Ben Pugh, CEO of Farmdrop, comments: “It’s shocking how much we rely on unhealthy foods to support our work and studies, and our partnership with Libby has proven that these types of products can actually be hampering our ability to succeed in these areas. By pulling together a curated offering of brain-boosting foods, we hope to give parents and students the nutrients they need to encourage success in both work and exams.”

Containing a variety of products, the Farmdrop Brainy Bundles include the best food to boost cognitive performance and naturally combat fatigue.


The vegan brain boost food bundle contains:

-2 Squirrel Sisters Coconut Cashew Bars

-Hampstead Green Tea

-Pip and Nut Almond Butter

-Montezuma’s Organic Dark Chocolate Giant Buttons

-Sunflower seeds

The box arrived promptly and although I am not a student- I still work at a desk all day- so one could say I am emulating what I used to do when I was typing up lab reports and writing essays during my Psychology degree.

As most desk based workers will know, it is tempting to snack on all manner of things while sitting at your station- so it’s always good to have something to hand that will stop you from getting that all too familiar afternoon slump.

I decided to trial the box for a week as there was sufficient in it to spread out over a few days.

I started off each day with some Pip and Nut Almond Butter on wholemeal toast which I found saw me through until 1 sometimes 2 o’clock without feeling hungry once. This meant I could get on with my work without the distraction of a rumbly tummy. Plus, it made a refreshing change to peanut butter as it is finer and easier to spread.

I drink a lot during the day so having a regular cup of tea was ideal for me as it meant I had to get up and leave my desk for a few minutes to boil the kettle and make myself a drink. That little break gave me time to move around and feel refreshed before returning to my computer. I found this time invaluable- so many experts tell you to take regular, small breaks at work which I don’t generally do- but this forced me to interrupt my screen time, which can only be a good thing.
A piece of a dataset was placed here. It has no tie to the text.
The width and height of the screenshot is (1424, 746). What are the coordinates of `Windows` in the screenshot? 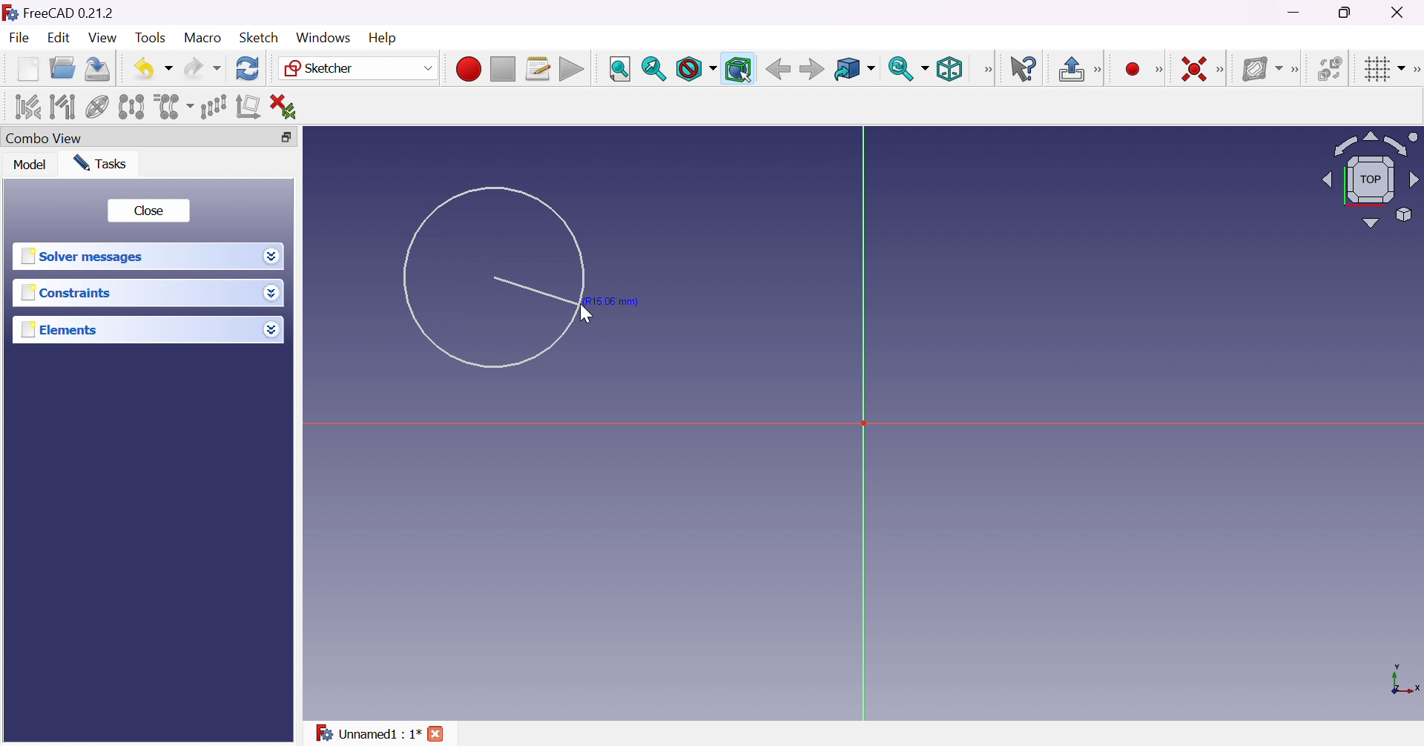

The Squirrel Sisters Coconut Cashew Bars and Sunflower Seeds were ideal if I did get peckish in the afternoon. Seeds are so filling that it’s difficult to eat too many so you naturally stop after a few mouthfuls and the bars are separated into 2 small fingers so you can pace yourself with those too.

I found I didn’t experience that usual rush of energy followed by the dreaded fatigue that you get from other snacks that we all know aren’t good for us. I was able to get through to 5pm without clock watching.

I found that the Montezuma’s Chocolate Buttons were my saviour on a night after my evening meal when I was carving something sweet. I can’t eat too much dark chocolate at once, so a few buttons were sufficient to curb my desire for chocolate. They weren’t too bitter either which is sometimes an issue with dark chocolate.

After trialling the brain boost bundle for a week- I can safely say I felt a marked improvement in my concentration levels throughout the day. The time seemed to go by faster because I had sufficient and sustained energy for those 8 hours. I was able to get more done and felt a greater sense of satisfaction at the end of the working week as a result.

The contents of the box have all been carefully thought out and all are designed to help and keep a steady flow of energy throughout the day meaning you can get on with whatever you need to- whether you are a student or an office worker.

The biggest selling point is that it has been left up to the experts to put together, so you know what you are consuming has a purpose rather than trying to figure it out for yourself. Chances are you would choose the wrong item to fuel your body if you didn’t have the guidance of a nutritionist which is the unique selling point of this box. A great idea and I only wish they’d been around when I was a student because take aways and chocolate were certainly not helpful for long periods of study.